The Federal National Mortgage Association, popularly known as Fannie Mae, is upbeat about the U.S. housing market’s prospects in 2020. It recently issued a sunny forecast for next year, estimating that single-family housing starts will jump 10% after this year’s meager annual growth of just 1%.
Fannie Mae also predicts that single-family housing starts will hit a post-recession high of 1 million in 2021. But I believe that Fannie Mae’s upbeat forecast is a pipe-dream as the ground reality in the U.S. housing market suggests otherwise.

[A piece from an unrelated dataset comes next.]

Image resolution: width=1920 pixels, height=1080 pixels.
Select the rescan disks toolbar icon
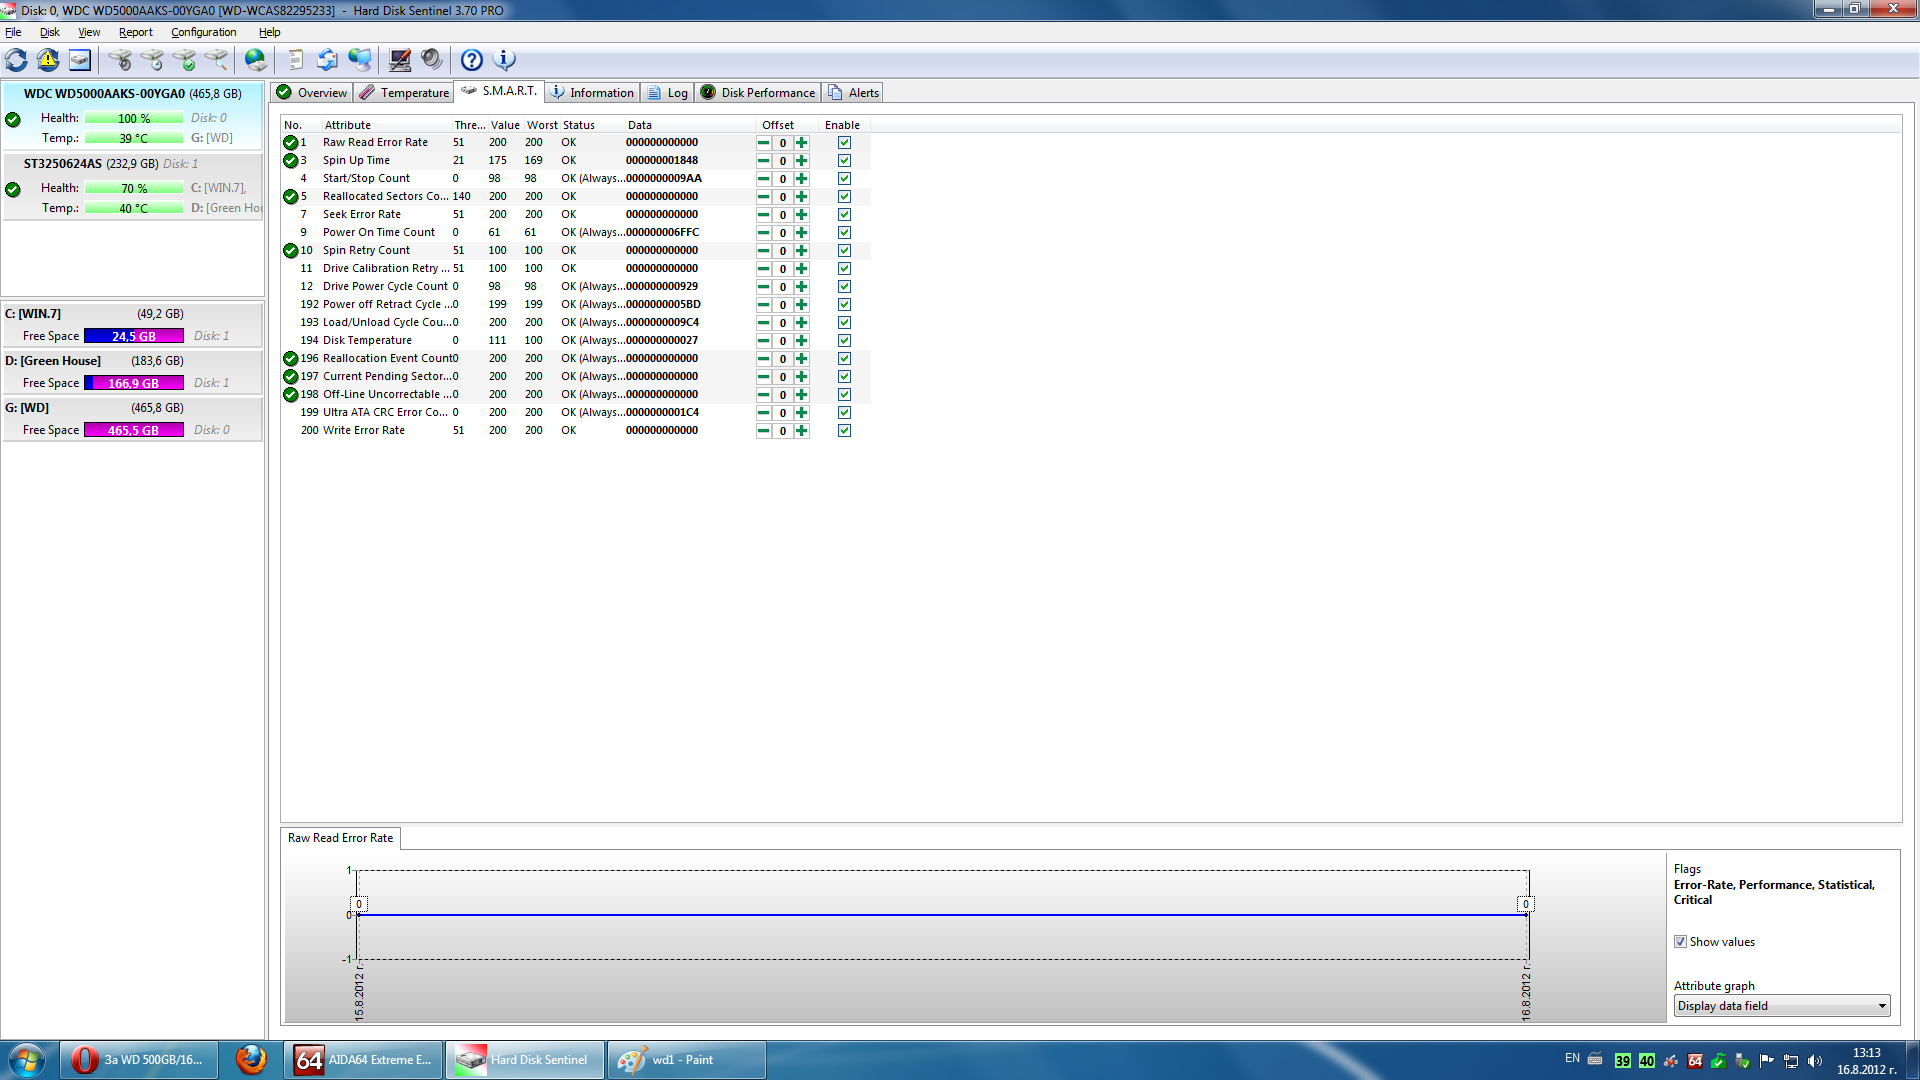[x=16, y=60]
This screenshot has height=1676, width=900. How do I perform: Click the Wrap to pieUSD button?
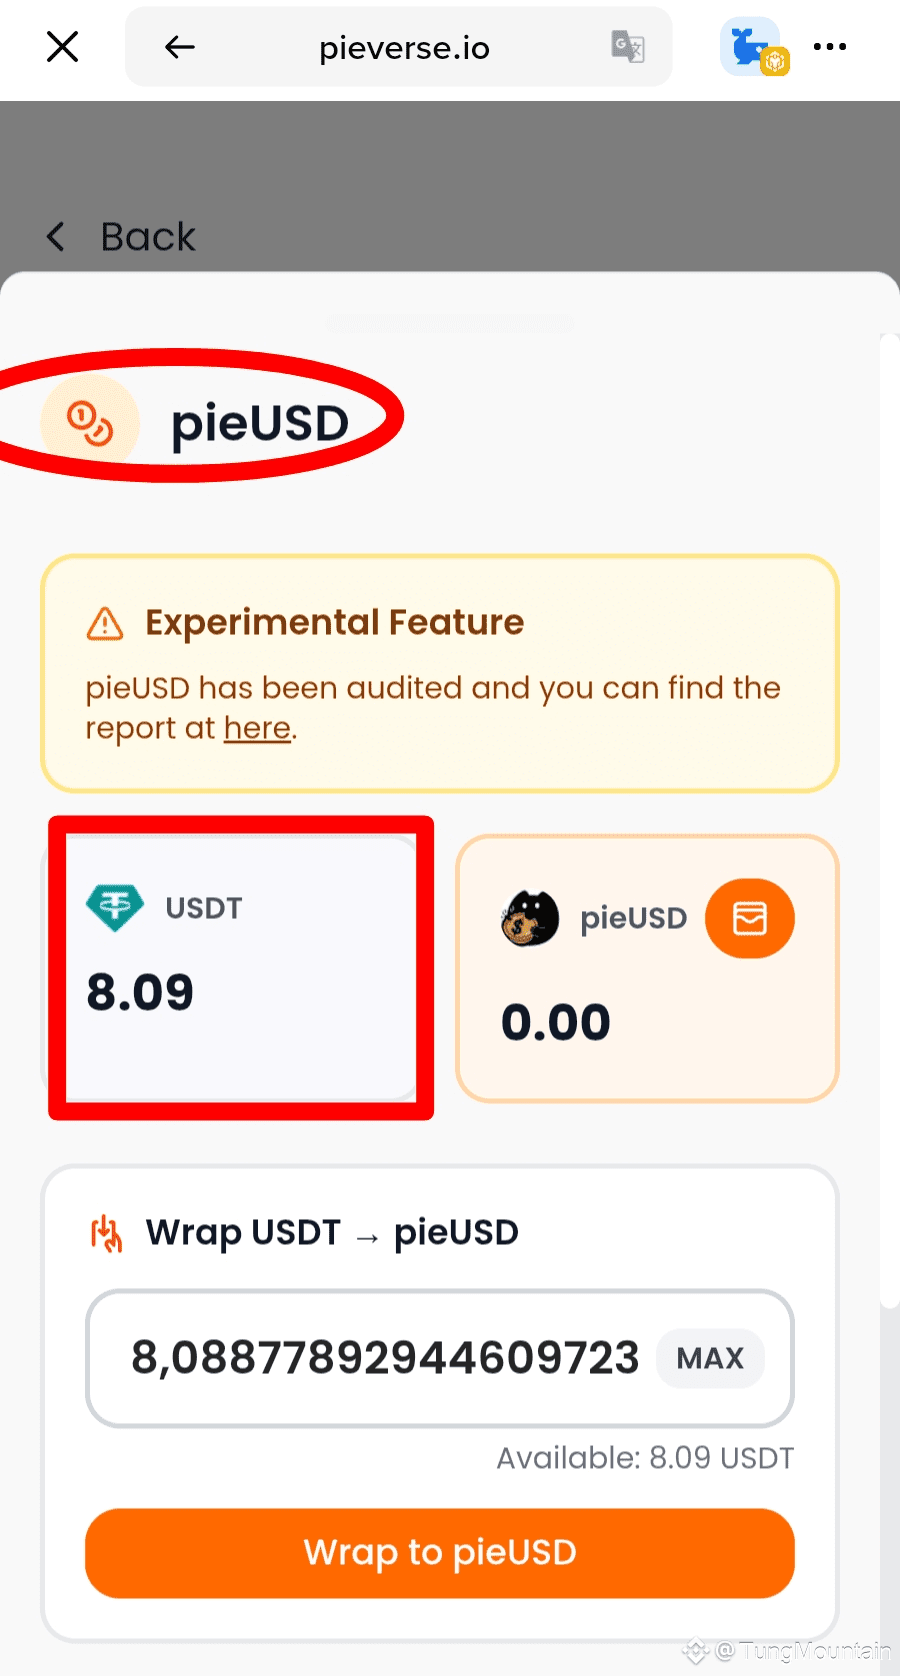pos(440,1553)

There have been several signs of a crack in the U.S. housing market of late. Housing starts have been growing at a patchy pace, while sales of both new and existing homes have been swaying between positive and negative territory.

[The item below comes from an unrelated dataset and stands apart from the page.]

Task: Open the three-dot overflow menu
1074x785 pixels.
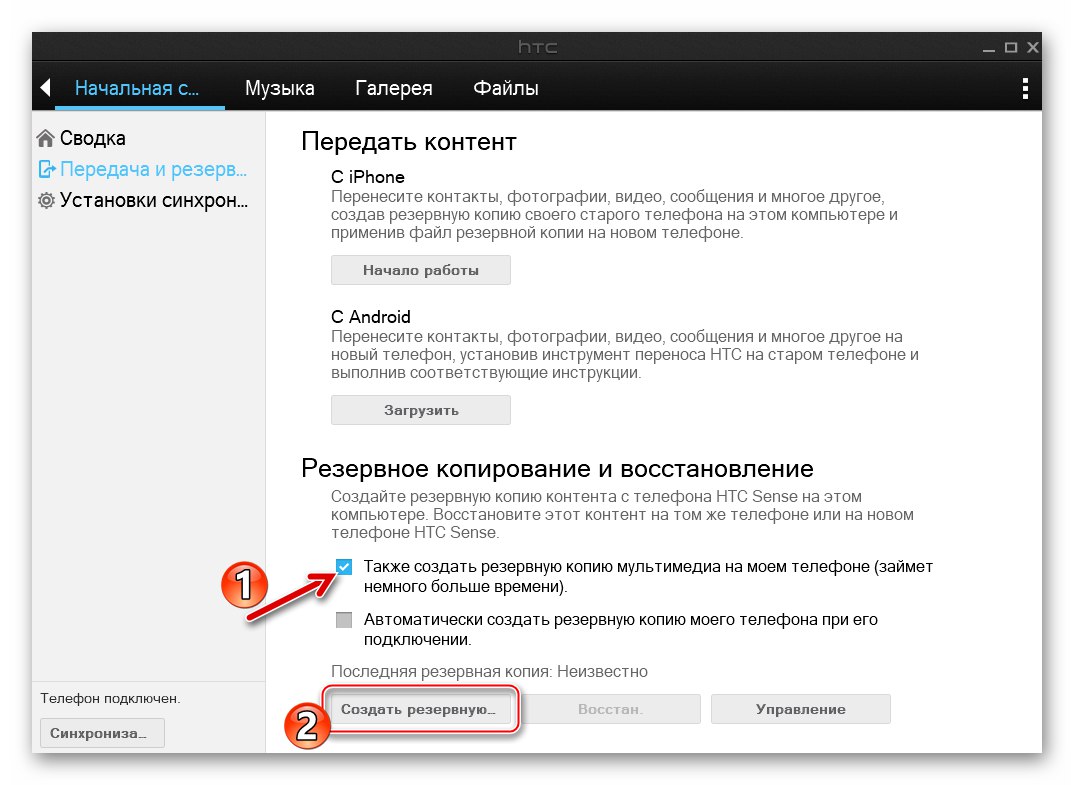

The weakness in the U.S. housing market reared its ugly head once again last month as sales of existing homes fell 1.7% in November, clocking a seasonally-adjusted annual rate of 5.35 million units. This missed economists’ expectations of a smaller decline of just 0.2% to 5.44 million units. What’s more, October’s number was also revised downward to a pace of 5.44 million units.
The drop in existing home sales might seem a tad surprising at first considering that mortgage rates are still very close to historic lows.
So, why is the U.S. housing market not able to string together consistent gains? The answer is pretty simple – consumers are being priced out of the market as values surge.
The median price of existing homes was up 5.4% annually during November. This was the 93rd month of consecutive annual home price gains. This price increase can be attributed to a lack of housing supply. The National Association of Realtors reports that the supply of homes on the market slipped 5.7% annually in November.
What’s more, there are just 3.7 months of inventory on the market right now. This is far below the ideal supply level of six to seven months. The bad news for the U.S. housing market is that housing permits have actually declined so far this year.
This demand-supply gap is likely to persist next year, keeping potential buyers on the sidelines and knocking the wind out of the market.
The biggest reason why buyers might be unwilling to commit to buying a house next year is because of weak wage growth. Not surprisingly, mortgage applications for the week ending Dec. 13 were down 5% over the preceding week, according to the Mortgage Bankers Association.
This dip in mortgage applications while rates are so low is a negative sign for the housing market. Looking ahead, the problem could become more severe as consumer confidence continues to wane.
There’s a good chance that consumer confidence could tumble further in 2020 on the back of planned workforce reductions. According to CNBC’s Global CFO Council survey for Q4 2019, 60% of the CFOs in the U.S. expect to lower their companies’ headcount.
All of this presents a challenge for the U.S. housing market that’s already struggling on the back of weak supply, rising prices, and weakening affordability . Of course, banks are planning to loosen lending rules next year to prop up home sales, but history tells us that doing so could eventually lead us to the next U.S. housing market crash. So, don’t be surprised to see Fannie Mae’s 2020 forecast fall flat on its face.